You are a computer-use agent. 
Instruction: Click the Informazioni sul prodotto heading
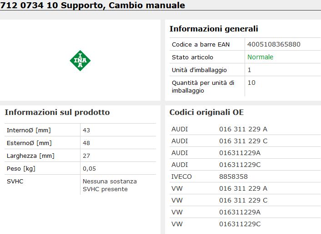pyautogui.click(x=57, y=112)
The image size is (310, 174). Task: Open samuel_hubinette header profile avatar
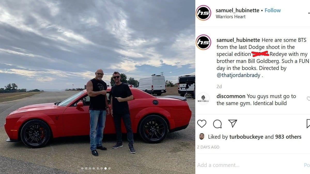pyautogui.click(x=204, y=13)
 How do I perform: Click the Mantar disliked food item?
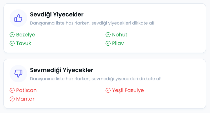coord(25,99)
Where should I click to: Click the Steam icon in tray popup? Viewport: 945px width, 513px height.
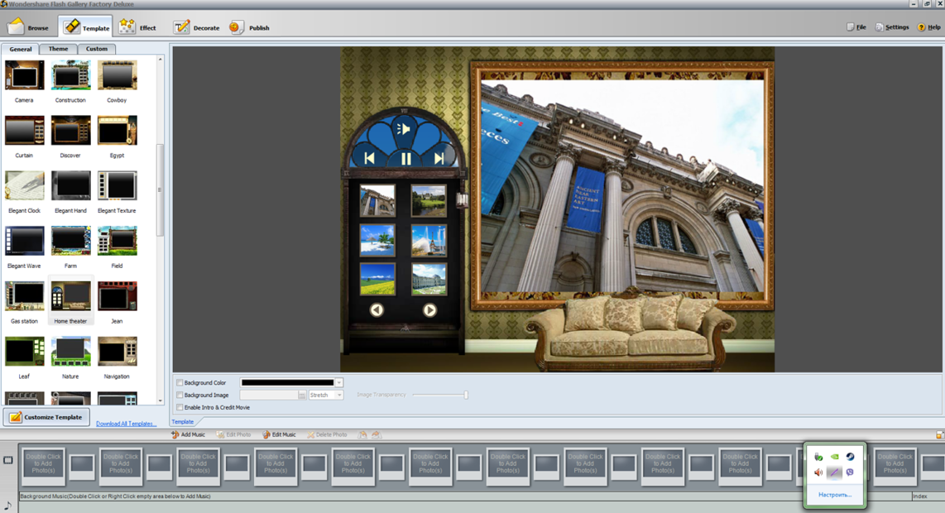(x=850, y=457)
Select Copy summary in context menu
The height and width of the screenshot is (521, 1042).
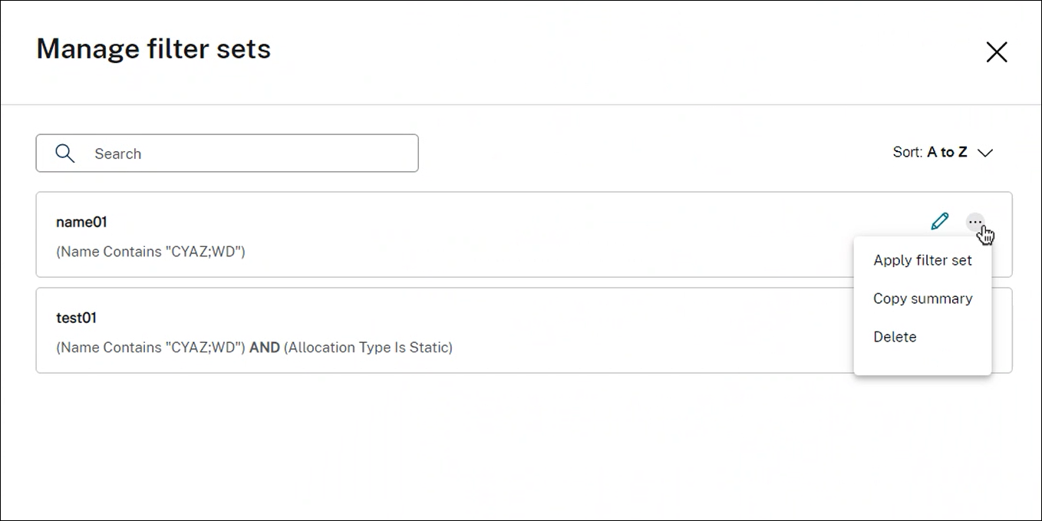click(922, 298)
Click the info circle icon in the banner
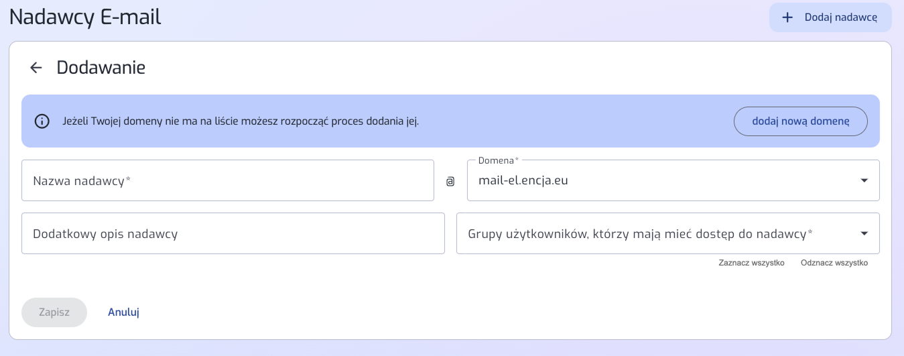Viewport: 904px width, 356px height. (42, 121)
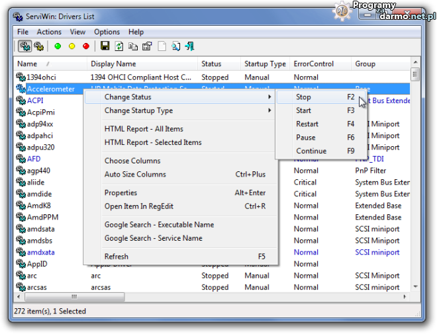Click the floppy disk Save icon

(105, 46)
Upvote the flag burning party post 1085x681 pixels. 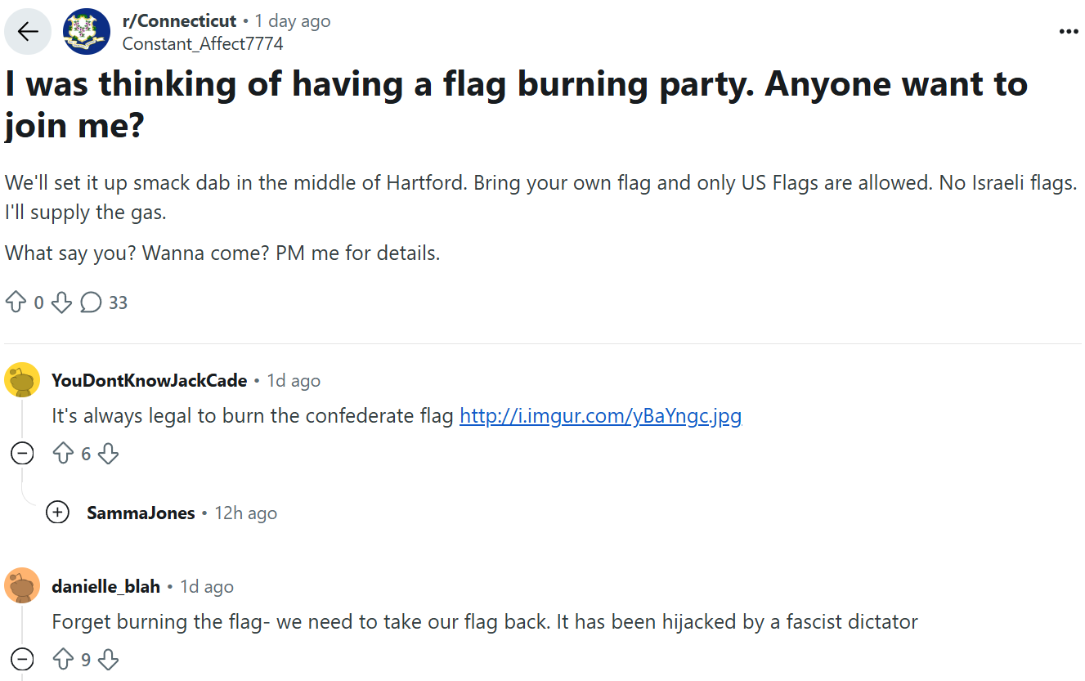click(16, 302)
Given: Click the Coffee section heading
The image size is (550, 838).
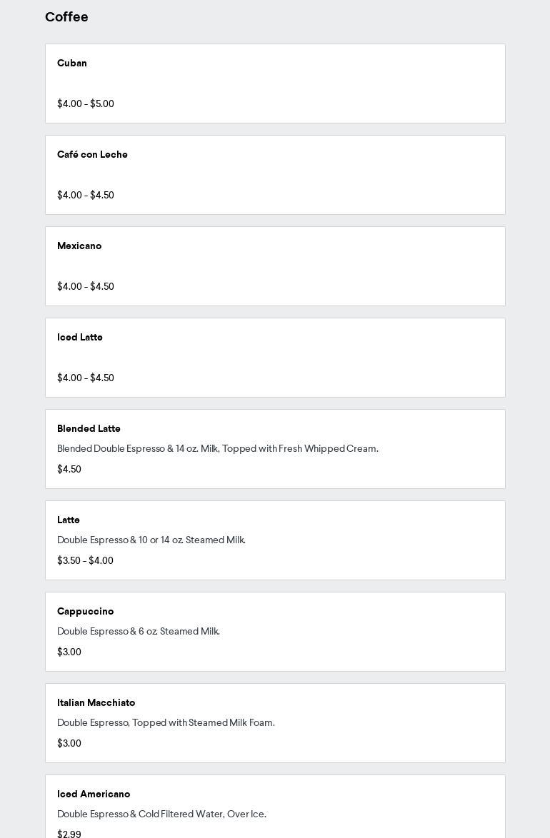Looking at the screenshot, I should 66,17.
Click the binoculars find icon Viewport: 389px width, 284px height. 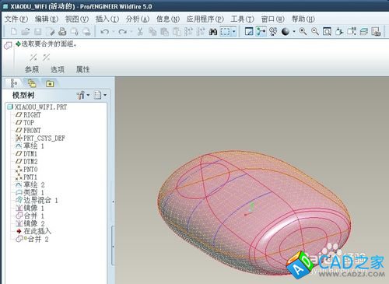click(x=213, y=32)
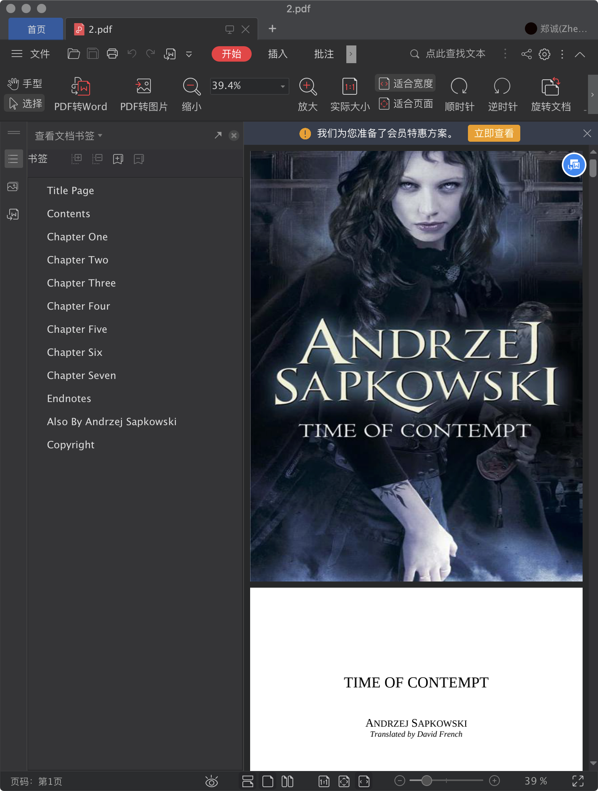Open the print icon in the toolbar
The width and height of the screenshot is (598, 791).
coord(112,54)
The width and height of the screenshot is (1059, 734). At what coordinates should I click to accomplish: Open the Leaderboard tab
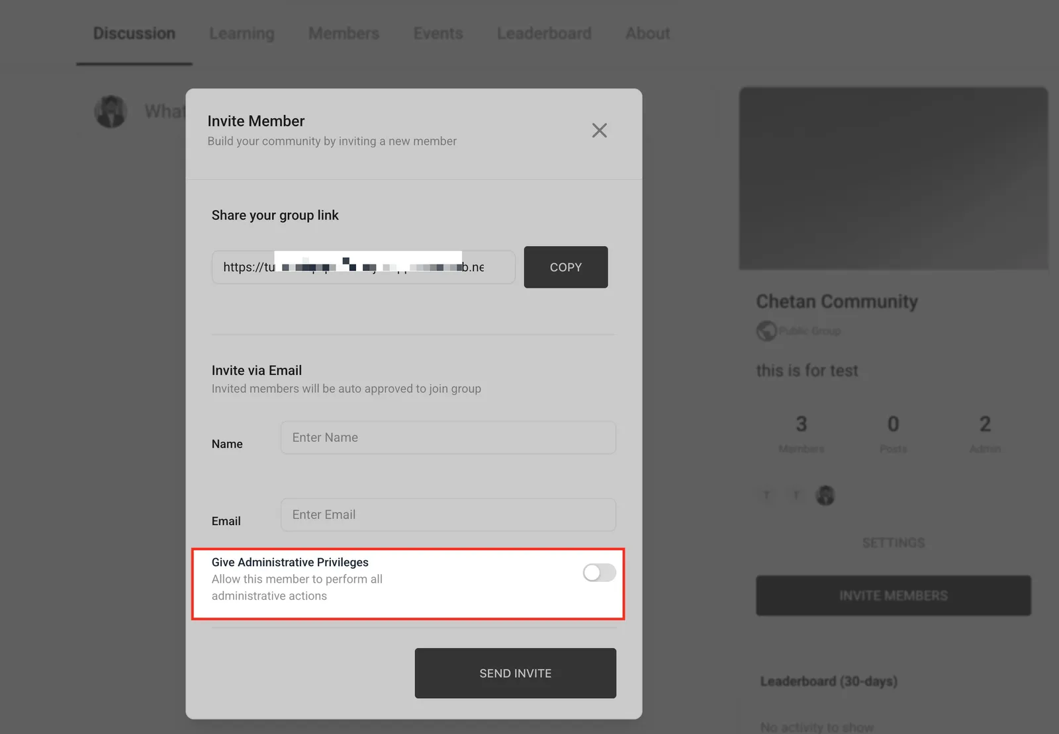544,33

■ ■ ■

§ Aim of the task
Set down word for word the lines above from the one with "Instruction: Click the" up to and including the one with "Select Copy summary in context menu". Omit every picture.

§ Expected answer
Instruction: Click the Informazioni sul prodotto heading
pyautogui.click(x=57, y=112)
The image size is (310, 174). Task: Open samuel_hubinette header profile avatar
pyautogui.click(x=204, y=13)
 How do I perform: Click the Mantar disliked food item?
coord(25,99)
Where should I click to: Click the Steam icon in tray popup? Viewport: 945px width, 513px height.
(x=850, y=457)
Select Copy summary in context menu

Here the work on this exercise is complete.